Goal of the exercise: Your task is to repeat exactly the lines from the one with "Given: Open Personalization settings category" through the end of the records, both included; please leave the pictures out.

Stored data entries:
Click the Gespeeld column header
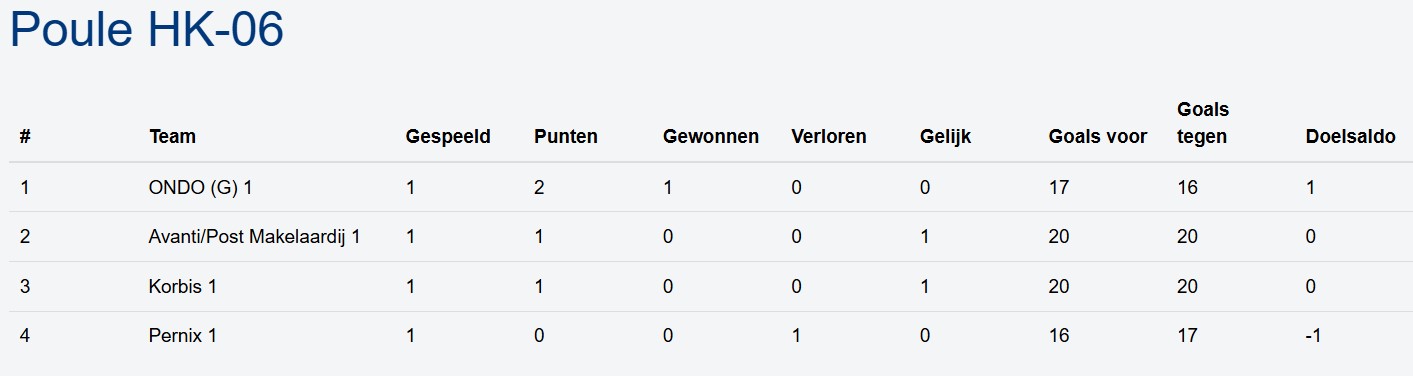The height and width of the screenshot is (376, 1413). click(x=448, y=137)
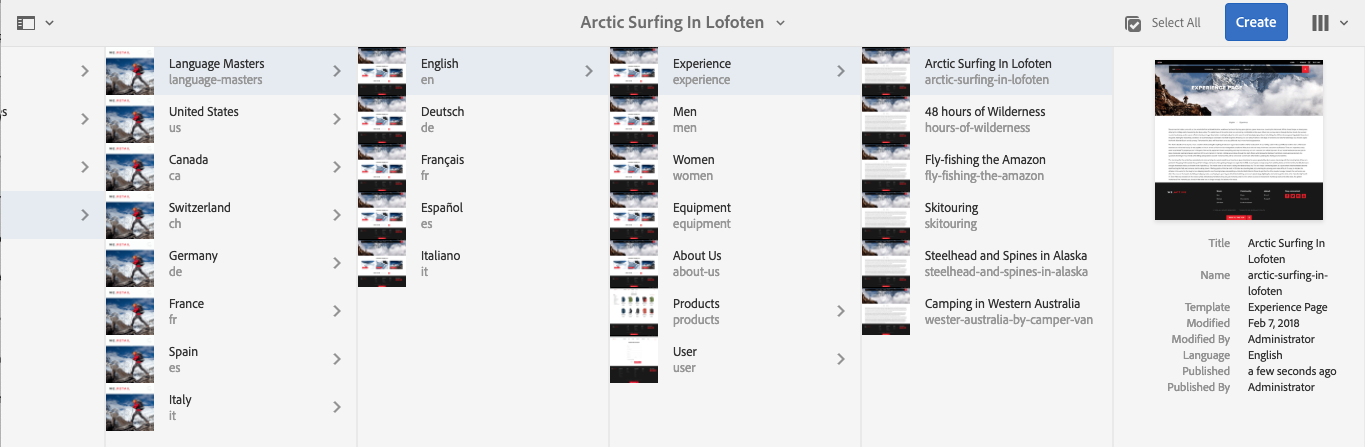Select the Switzerland thumbnail icon
This screenshot has width=1365, height=447.
[x=130, y=215]

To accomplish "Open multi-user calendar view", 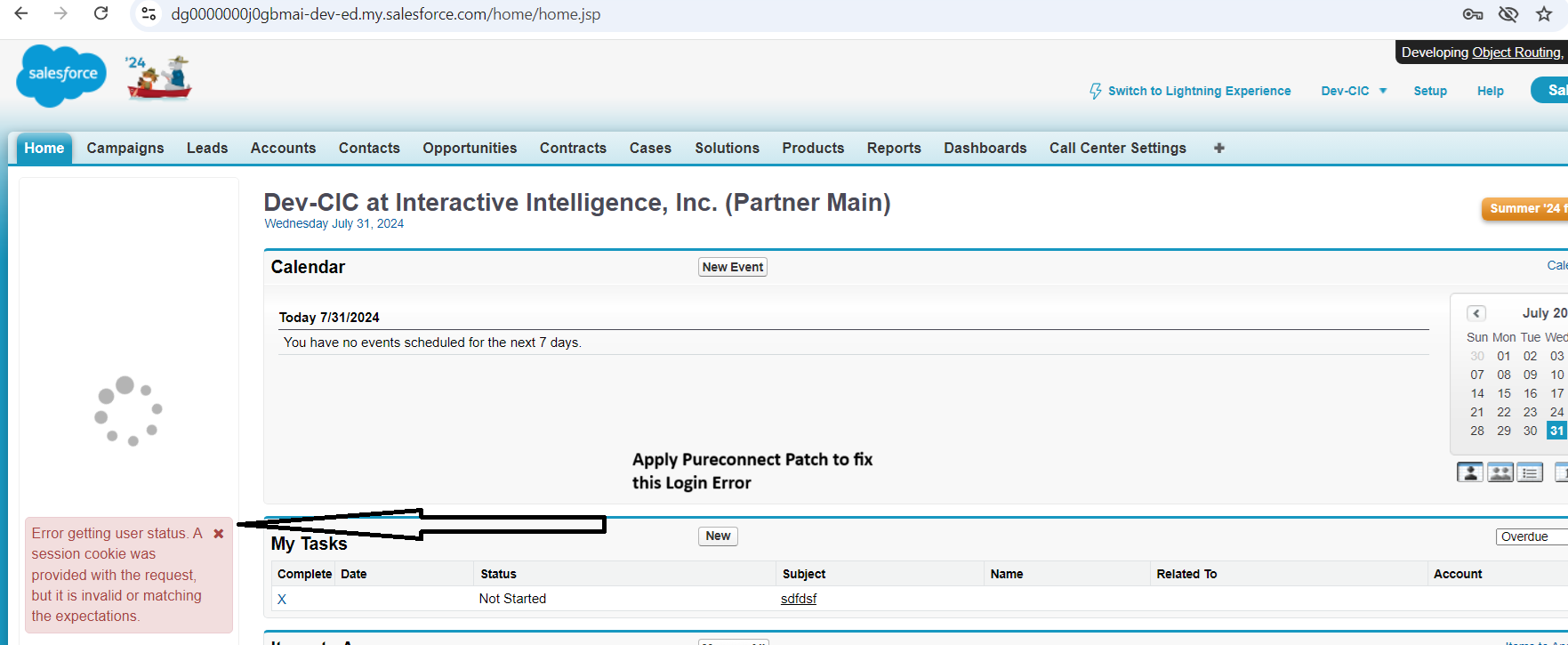I will 1500,472.
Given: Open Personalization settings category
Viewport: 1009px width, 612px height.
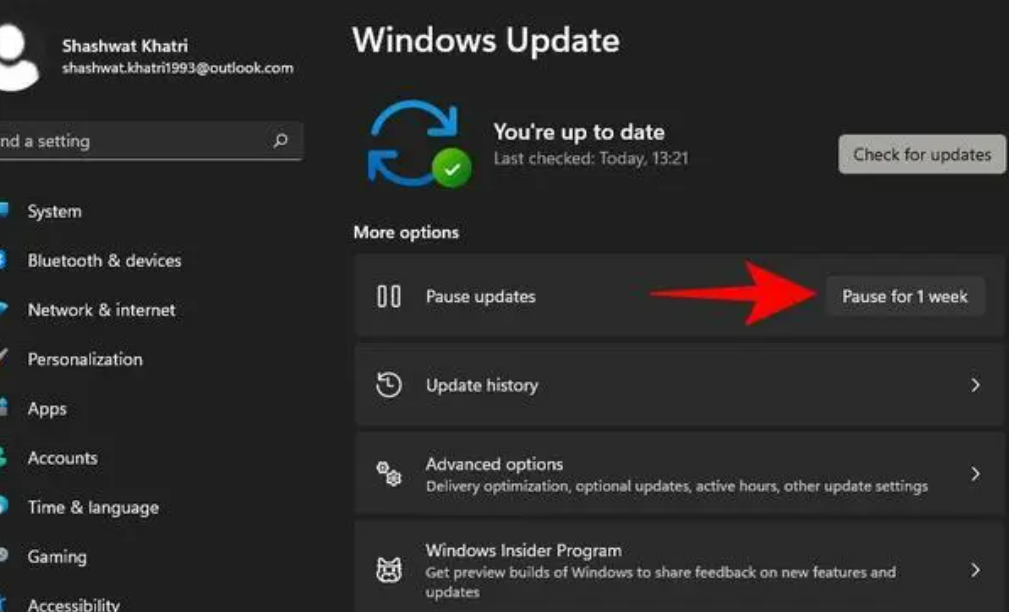Looking at the screenshot, I should tap(85, 359).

Exercise response:
Given: Open Personalization settings category
Viewport: 1009px width, 612px height.
Looking at the screenshot, I should tap(85, 359).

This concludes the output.